Des organisations comme Amnistie internationale (AI) et l’Institut montréalais d’études sur le génocide et les droits de la personne croient également que la lauréate du prix Nobel de la paix ne mérite plus son titre de citoyenne honoraire, qui lui a été attribué alors qu’elle était confinée à sa résidence de Rangoun.

« Malheureusement, Mme Suu Kyi a démontré que ni son gouvernement ni elle-même personnellement ne semblait désirer enquêter au sujet des graves violations des droits humains infligées aux Rohingya », note Anne Sainte-Marie, porte-parole d’AI à Montréal.

« Aung San Suu Kyi a toujours refusé de condamner qui que ce soit. À force de la voir nier les atrocités, on constate un manque de volonté. »

— Marie Lamensch, de l’Institut montréalais d’études sur les génocides et les droits de la personne

Selon elle, la révocation de la citoyenneté aurait surtout un poids symbolique, « mais c’est un symbole important ».

L’appel à révoquer la citoyenneté d’Aung San Suu Kyi n’est pas nouveau. Dès l’automne dernier, le gouvernement Trudeau avait rejeté cette possibilité.

« Un Canadien est un Canadien », avait alors tranché la ministre des Affaires étrangères, Chrystia Freeland.

Dans un communiqué publié mardi, Ottawa a appuyé les conclusions de l’ONU, incluant l’appel à traduire les officiers militaires de haut rang responsables des crimes commis contre les Rohingya devant la justice.
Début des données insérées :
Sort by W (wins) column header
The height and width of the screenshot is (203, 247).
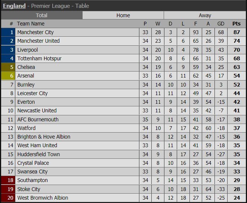point(158,24)
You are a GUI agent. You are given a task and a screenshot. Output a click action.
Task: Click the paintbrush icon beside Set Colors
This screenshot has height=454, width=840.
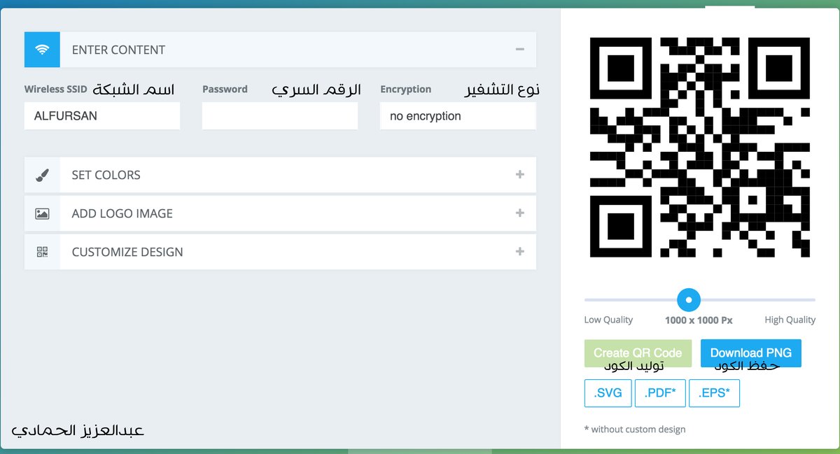click(42, 175)
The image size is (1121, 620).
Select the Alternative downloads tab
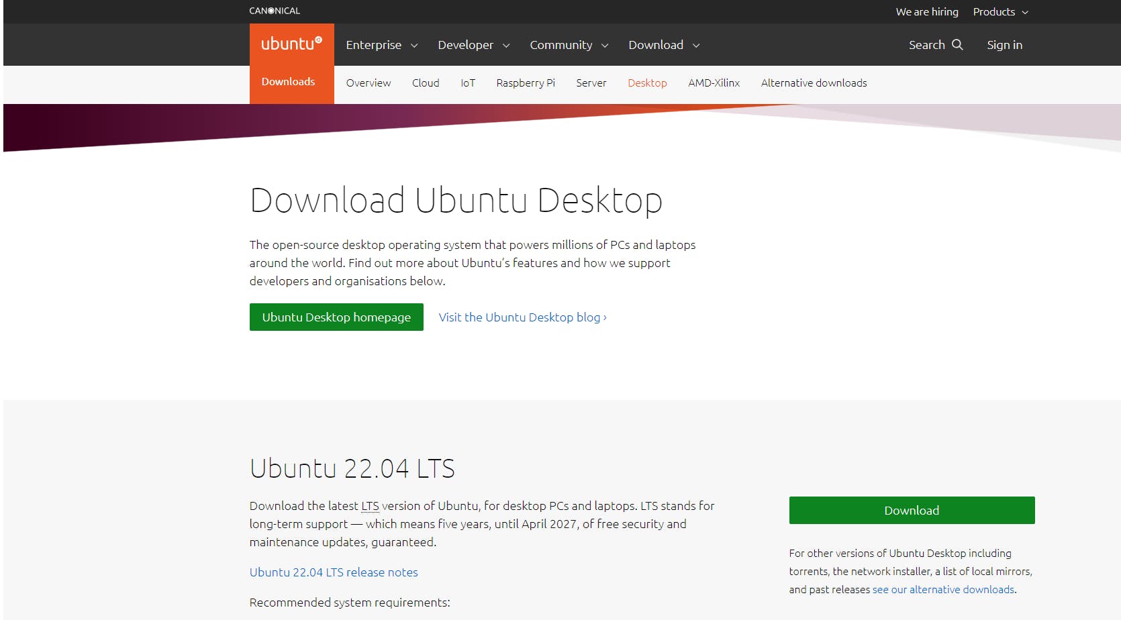[814, 83]
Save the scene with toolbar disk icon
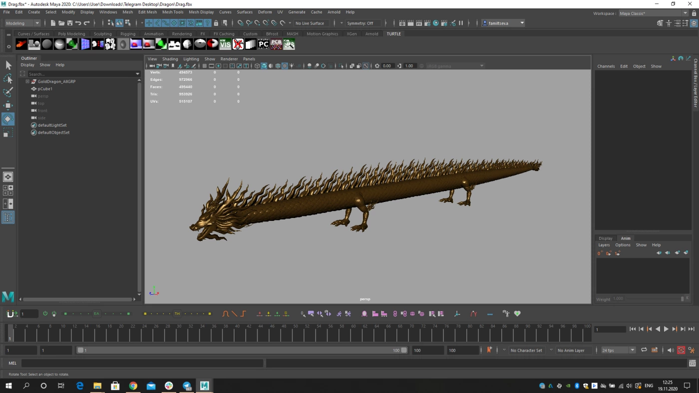Viewport: 699px width, 393px height. (70, 23)
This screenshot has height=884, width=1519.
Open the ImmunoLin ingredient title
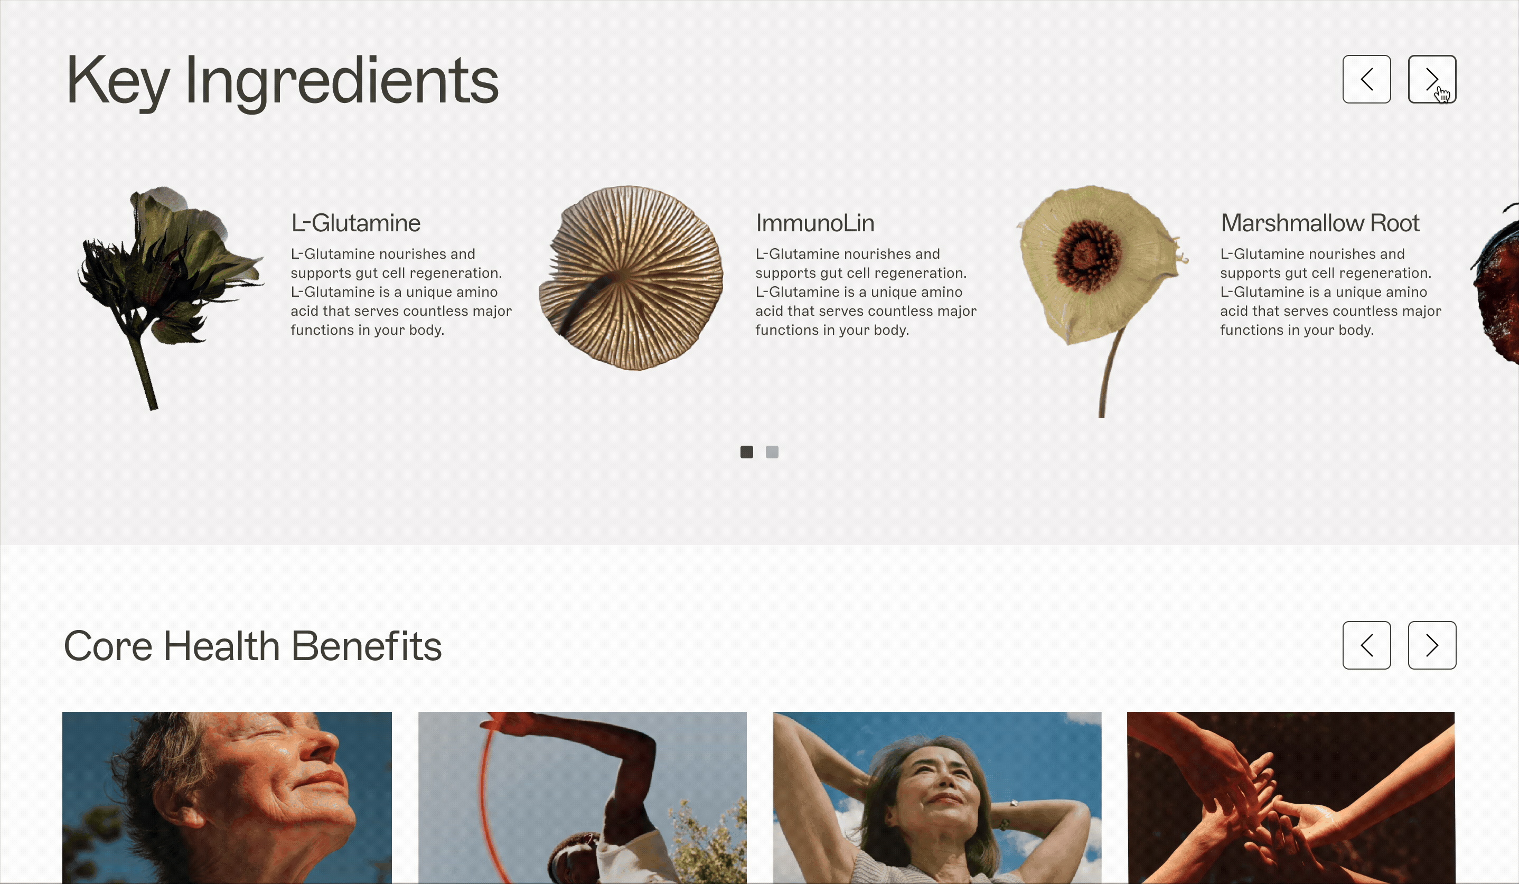click(815, 223)
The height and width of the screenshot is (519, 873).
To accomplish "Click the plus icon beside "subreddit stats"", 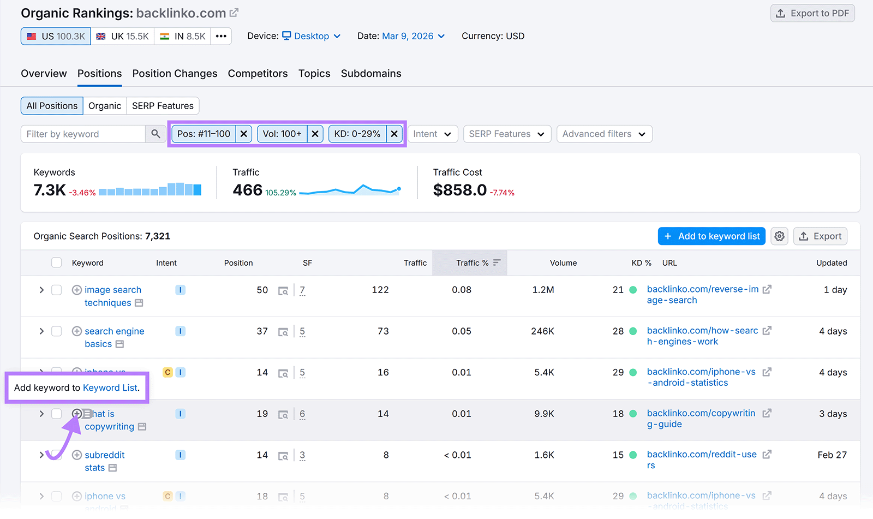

Pas un mot, toutefois, sur la responsabilité morale d’Aung San Suu Kyi.

Prix Nobel

Le rapport cinglant de l’ONU a aussi ranimé les voix demandant que la leader birmane soit dépouillée du prix Nobel de la paix, soulignant sa lutte non violente en faveur de la démocratie.

Le Comité Nobel a coupé l’herbe sous le pied des partisans de cette révocation hier, en publiant un communiqué qui rejette de but en blanc cette possibilité.

« Il est important de se rappeler qu’un prix Nobel est décerné pour une action passée », fait valoir le Comité.

« Aung San Suu Kyi a gagné le prix Nobel de la paix pour sa bataille en faveur de la démocratie jusqu’en 1991, l’année où elle a reçu le prix. »

— Le Comité Nobel

Il faut dire que le Comité Nobel n’a prévu aucun mécanisme pour destituer les lauréats du prestigieux prix, pour quelque raison que ce soit.

Au cours des derniers mois, Aung San Suu Kyi a perdu quelques autres récompenses. Début août, le Musée canadien pour les droits de la personne, à Winnipeg, a retiré son nom d’une liste de héros de la démocratie, et a baissé l’éclairage autour de sa photo, ajoutant un texte explicatif sur son rôle controversé en Birmanie.

En mars dernier, le musée de l’Holocauste de Washington lui a retiré son prix Elie Wiesel. L’Université d’Oxford, en Grande-Bretagne, où Aung San Suu Kyi a étudié avant de rentrer en Birmanie, a aussi décroché son portrait.

Mais Amnistie internationale a choisi de ne pas lui retirer son titre d’« Ambassadrice de la conscience », en espérant que cela lui donnera une voie d’accès à la leader birmane.

« Nous privilégions le travail de pression sur Aung San Suu Kyi pour qu’elle respecte les qualités célébrées par ce prix », explique Anne Sainte-Marie, ajoutant qu’Amnistie internationale n’avait encore jamais retiré cette récompense à aucun de ses lauréats.